If you've been in the cryptocurrency space for a long time, you'll notice an extremely unusual phenomenon:

Those who play the most aggressively die the fastest; those who seem the dumbest actually earn the most.

Why?

Because medium to long-term investments are not complicated; what complicates things is human behavior.

The real underlying logic can be summed up in one sentence: Buy slowly when it’s low, sell slowly when it’s high.
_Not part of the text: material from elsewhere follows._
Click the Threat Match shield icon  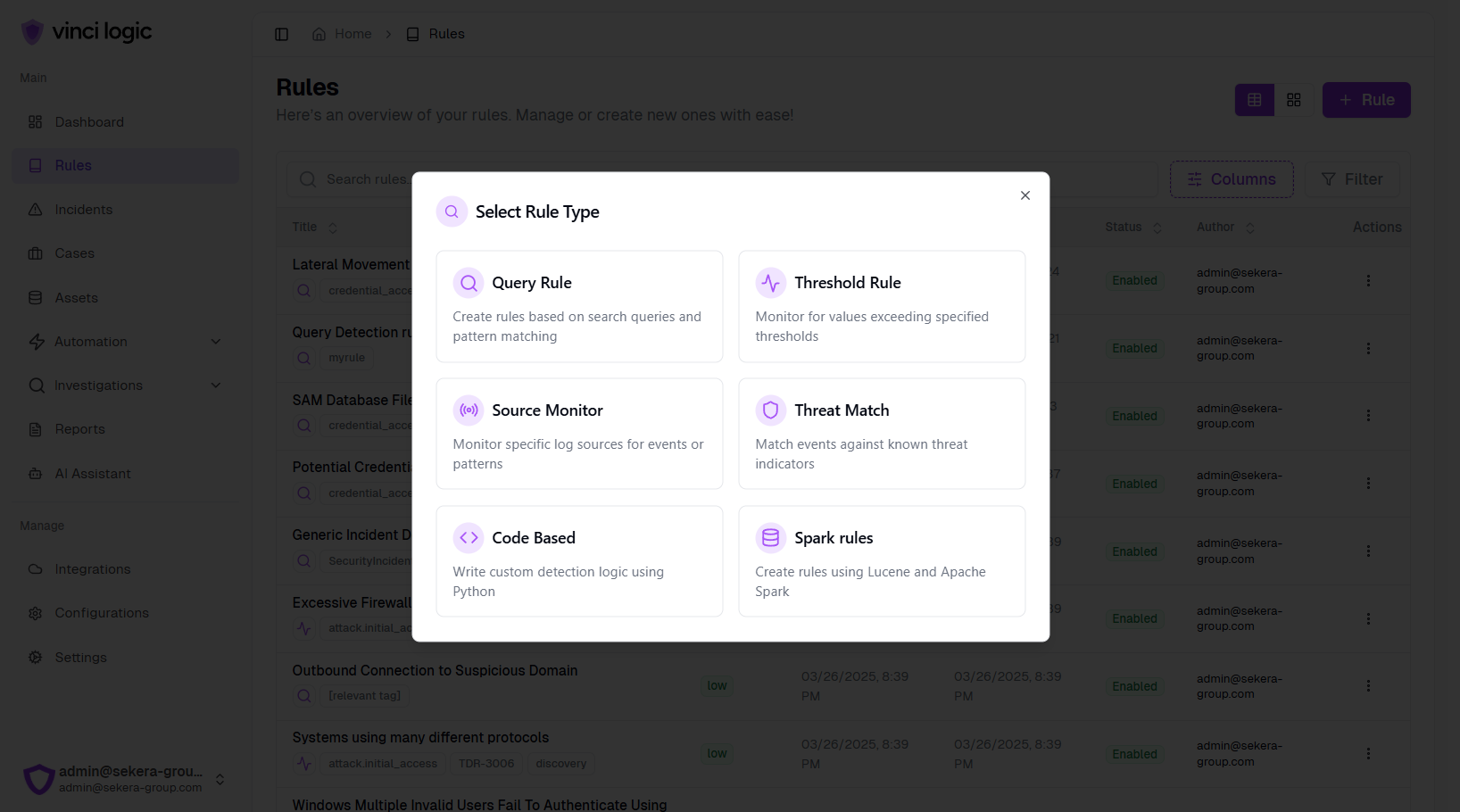[770, 410]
It’s not about going all in, nor is it about gambling on the future, but rather about adding a little when it drops, adding a little more when it drops again, scraping some chips when it rises, and scraping a few more when it rises again.

Don’t bet on direction, bet on time. Don’t bet on getting rich quickly, bet on survival.

You only need to do two small things:

1. Always have bullets.

2. Never go all in.

As long as you always keep cash on hand, you won’t panic no matter how the market swings,

You won’t fear pullbacks, you won’t fear spikes,

In fact, you might even wish for it to drop a bit more.

Your cost will naturally be averaged out, and your chips will naturally become more stable.

You will suddenly understand: Those who can truly make big money are never the ones who are aggressively trading every day, but rather those “who seem unhurried” seasoned players.

The most ironic saying in the cryptocurrency world is:

The aggressive ones rush to the front, while the stable ones laugh last.